*** Information given Section Begins ***
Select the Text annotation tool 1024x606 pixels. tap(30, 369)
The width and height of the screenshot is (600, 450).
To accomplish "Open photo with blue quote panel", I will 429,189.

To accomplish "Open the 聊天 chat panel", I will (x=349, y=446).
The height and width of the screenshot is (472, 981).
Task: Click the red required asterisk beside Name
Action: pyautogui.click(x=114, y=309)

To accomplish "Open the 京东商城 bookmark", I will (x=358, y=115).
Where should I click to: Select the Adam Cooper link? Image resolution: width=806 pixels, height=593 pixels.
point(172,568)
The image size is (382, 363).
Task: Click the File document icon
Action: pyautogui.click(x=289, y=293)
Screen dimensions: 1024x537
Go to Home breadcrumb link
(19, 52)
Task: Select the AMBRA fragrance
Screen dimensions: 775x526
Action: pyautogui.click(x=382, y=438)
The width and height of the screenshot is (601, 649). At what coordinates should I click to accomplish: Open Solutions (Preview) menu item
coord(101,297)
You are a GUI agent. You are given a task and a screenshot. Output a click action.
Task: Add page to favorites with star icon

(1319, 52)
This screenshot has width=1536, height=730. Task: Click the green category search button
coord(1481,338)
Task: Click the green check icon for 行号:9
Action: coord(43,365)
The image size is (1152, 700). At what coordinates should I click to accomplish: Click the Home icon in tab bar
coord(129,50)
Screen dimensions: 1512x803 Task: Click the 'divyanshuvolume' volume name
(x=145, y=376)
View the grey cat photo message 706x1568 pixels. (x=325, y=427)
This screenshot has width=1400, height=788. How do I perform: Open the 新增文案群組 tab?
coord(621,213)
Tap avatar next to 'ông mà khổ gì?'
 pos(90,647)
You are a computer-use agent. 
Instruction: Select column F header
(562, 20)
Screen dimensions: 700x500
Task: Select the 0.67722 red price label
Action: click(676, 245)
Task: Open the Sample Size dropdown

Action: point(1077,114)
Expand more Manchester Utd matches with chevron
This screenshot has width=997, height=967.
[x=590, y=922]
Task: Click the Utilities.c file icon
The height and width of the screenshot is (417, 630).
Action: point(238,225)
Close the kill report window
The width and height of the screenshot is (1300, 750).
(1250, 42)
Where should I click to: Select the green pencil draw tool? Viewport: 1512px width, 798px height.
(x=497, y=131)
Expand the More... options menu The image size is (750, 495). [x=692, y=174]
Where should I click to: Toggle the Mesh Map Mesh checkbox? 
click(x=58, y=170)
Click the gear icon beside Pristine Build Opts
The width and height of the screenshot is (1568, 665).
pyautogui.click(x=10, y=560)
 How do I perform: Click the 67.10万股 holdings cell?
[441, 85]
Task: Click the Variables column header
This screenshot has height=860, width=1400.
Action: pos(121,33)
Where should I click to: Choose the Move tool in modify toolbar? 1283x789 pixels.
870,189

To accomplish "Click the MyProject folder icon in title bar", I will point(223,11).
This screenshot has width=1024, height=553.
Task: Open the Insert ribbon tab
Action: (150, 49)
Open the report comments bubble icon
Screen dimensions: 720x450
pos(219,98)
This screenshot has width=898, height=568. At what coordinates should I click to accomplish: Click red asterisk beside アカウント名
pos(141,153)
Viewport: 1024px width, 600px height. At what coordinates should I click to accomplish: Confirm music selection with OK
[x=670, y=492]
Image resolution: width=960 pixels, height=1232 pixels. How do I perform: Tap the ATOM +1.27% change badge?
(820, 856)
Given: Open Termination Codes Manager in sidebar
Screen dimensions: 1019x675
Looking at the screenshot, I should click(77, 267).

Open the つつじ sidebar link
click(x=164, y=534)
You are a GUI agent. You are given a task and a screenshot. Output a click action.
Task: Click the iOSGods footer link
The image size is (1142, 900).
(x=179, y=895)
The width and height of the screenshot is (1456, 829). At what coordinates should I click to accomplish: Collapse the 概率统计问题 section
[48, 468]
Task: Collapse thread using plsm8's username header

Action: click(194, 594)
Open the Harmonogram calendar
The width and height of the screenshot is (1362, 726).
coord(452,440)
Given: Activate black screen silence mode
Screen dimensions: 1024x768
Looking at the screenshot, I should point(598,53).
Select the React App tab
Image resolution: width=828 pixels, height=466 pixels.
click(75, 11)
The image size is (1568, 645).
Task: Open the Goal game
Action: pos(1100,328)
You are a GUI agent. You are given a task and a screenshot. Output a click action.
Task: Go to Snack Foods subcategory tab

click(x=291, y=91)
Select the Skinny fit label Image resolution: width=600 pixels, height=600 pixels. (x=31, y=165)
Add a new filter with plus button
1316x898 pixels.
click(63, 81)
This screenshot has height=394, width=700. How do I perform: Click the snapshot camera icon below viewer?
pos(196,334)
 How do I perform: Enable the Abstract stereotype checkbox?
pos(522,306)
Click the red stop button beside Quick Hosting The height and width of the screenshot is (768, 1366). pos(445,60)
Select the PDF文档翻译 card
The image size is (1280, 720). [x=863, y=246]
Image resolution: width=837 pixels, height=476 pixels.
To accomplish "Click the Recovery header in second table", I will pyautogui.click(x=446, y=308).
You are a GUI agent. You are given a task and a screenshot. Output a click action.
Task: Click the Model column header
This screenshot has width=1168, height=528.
*** Information given Section Ends ***
# What to produce
The entries above must be copied verbatim. Leave none out.

# Response to this exercise
Select the Text annotation tool 1024x606 pixels. tap(30, 369)
The width and height of the screenshot is (600, 450).
To accomplish "Open photo with blue quote panel", I will 429,189.

To accomplish "Open the 聊天 chat panel", I will (x=349, y=446).
The height and width of the screenshot is (472, 981).
Task: Click the red required asterisk beside Name
Action: pyautogui.click(x=114, y=309)

To accomplish "Open the 京东商城 bookmark", I will (x=358, y=115).
Where should I click to: Select the Adam Cooper link? Image resolution: width=806 pixels, height=593 pixels.
point(172,568)
The image size is (382, 363).
Task: Click the File document icon
Action: pyautogui.click(x=289, y=293)
Screen dimensions: 1024x537
Go to Home breadcrumb link
(19, 52)
Task: Select the AMBRA fragrance
Screen dimensions: 775x526
Action: pyautogui.click(x=382, y=438)
The width and height of the screenshot is (601, 649). At what coordinates should I click to accomplish: Open Solutions (Preview) menu item
coord(101,297)
You are a GUI agent. You are given a task and a screenshot. Output a click action.
Task: Add page to favorites with star icon

(1319, 52)
This screenshot has width=1536, height=730. Task: Click the green category search button
coord(1481,338)
Task: Click the green check icon for 行号:9
Action: coord(43,365)
The image size is (1152, 700). At what coordinates should I click to accomplish: Click the Home icon in tab bar
coord(129,50)
Screen dimensions: 1512x803 Task: Click the 'divyanshuvolume' volume name
(x=145, y=376)
View the grey cat photo message 706x1568 pixels. (x=325, y=427)
This screenshot has width=1400, height=788. How do I perform: Open the 新增文案群組 tab?
coord(621,213)
Tap avatar next to 'ông mà khổ gì?'
 pos(90,647)
You are a computer-use agent. 
Instruction: Select column F header
(562, 20)
Screen dimensions: 700x500
Task: Select the 0.67722 red price label
Action: click(676, 245)
Task: Open the Sample Size dropdown

Action: point(1077,114)
Expand more Manchester Utd matches with chevron
This screenshot has width=997, height=967.
[x=590, y=922]
Task: Click the Utilities.c file icon
The height and width of the screenshot is (417, 630).
Action: point(238,225)
Close the kill report window
The width and height of the screenshot is (1300, 750).
(1250, 42)
Where should I click to: Select the green pencil draw tool? Viewport: 1512px width, 798px height.
(x=497, y=131)
Expand the More... options menu The image size is (750, 495). [x=692, y=174]
Where should I click to: Toggle the Mesh Map Mesh checkbox? 
click(x=58, y=170)
Click the gear icon beside Pristine Build Opts
The width and height of the screenshot is (1568, 665).
pyautogui.click(x=10, y=560)
 How do I perform: Click the 67.10万股 holdings cell?
[441, 85]
Task: Click the Variables column header
This screenshot has height=860, width=1400.
Action: pos(121,33)
Where should I click to: Choose the Move tool in modify toolbar? 1283x789 pixels.
870,189

To accomplish "Click the MyProject folder icon in title bar", I will point(223,11).
This screenshot has width=1024, height=553.
Task: Open the Insert ribbon tab
Action: (150, 49)
Open the report comments bubble icon
Screen dimensions: 720x450
pos(219,98)
This screenshot has width=898, height=568. At what coordinates should I click to accomplish: Click red asterisk beside アカウント名
pos(141,153)
Viewport: 1024px width, 600px height. At what coordinates should I click to accomplish: Confirm music selection with OK
[x=670, y=492]
Image resolution: width=960 pixels, height=1232 pixels. How do I perform: Tap the ATOM +1.27% change badge?
(820, 856)
Given: Open Termination Codes Manager in sidebar
Screen dimensions: 1019x675
Looking at the screenshot, I should click(77, 267).

Open the つつじ sidebar link
click(x=164, y=534)
You are a GUI agent. You are given a task and a screenshot. Output a click action.
Task: Click the iOSGods footer link
The image size is (1142, 900).
(x=179, y=895)
The width and height of the screenshot is (1456, 829). At what coordinates should I click to accomplish: Collapse the 概率统计问题 section
[48, 468]
Task: Collapse thread using plsm8's username header

Action: click(194, 594)
Open the Harmonogram calendar
The width and height of the screenshot is (1362, 726).
coord(452,440)
Given: Activate black screen silence mode
Screen dimensions: 1024x768
Looking at the screenshot, I should point(598,53).
Select the React App tab
Image resolution: width=828 pixels, height=466 pixels.
click(75, 11)
The image size is (1568, 645).
Task: Open the Goal game
Action: pos(1100,328)
You are a GUI agent. You are given a task and a screenshot. Output a click action.
Task: Go to Snack Foods subcategory tab

click(x=291, y=91)
Select the Skinny fit label Image resolution: width=600 pixels, height=600 pixels. (x=31, y=165)
Add a new filter with plus button
1316x898 pixels.
click(63, 81)
This screenshot has height=394, width=700. How do I perform: Click the snapshot camera icon below viewer?
pos(196,334)
 How do I perform: Enable the Abstract stereotype checkbox?
pos(522,306)
Click the red stop button beside Quick Hosting The height and width of the screenshot is (768, 1366). pos(445,60)
Select the PDF文档翻译 card
The image size is (1280, 720). [x=863, y=246]
Image resolution: width=837 pixels, height=476 pixels.
To accomplish "Click the Recovery header in second table", I will pyautogui.click(x=446, y=308).
You are a GUI agent. You are given a task and a screenshot. Output a click action.
Task: Click the Model column header
This screenshot has width=1168, height=528.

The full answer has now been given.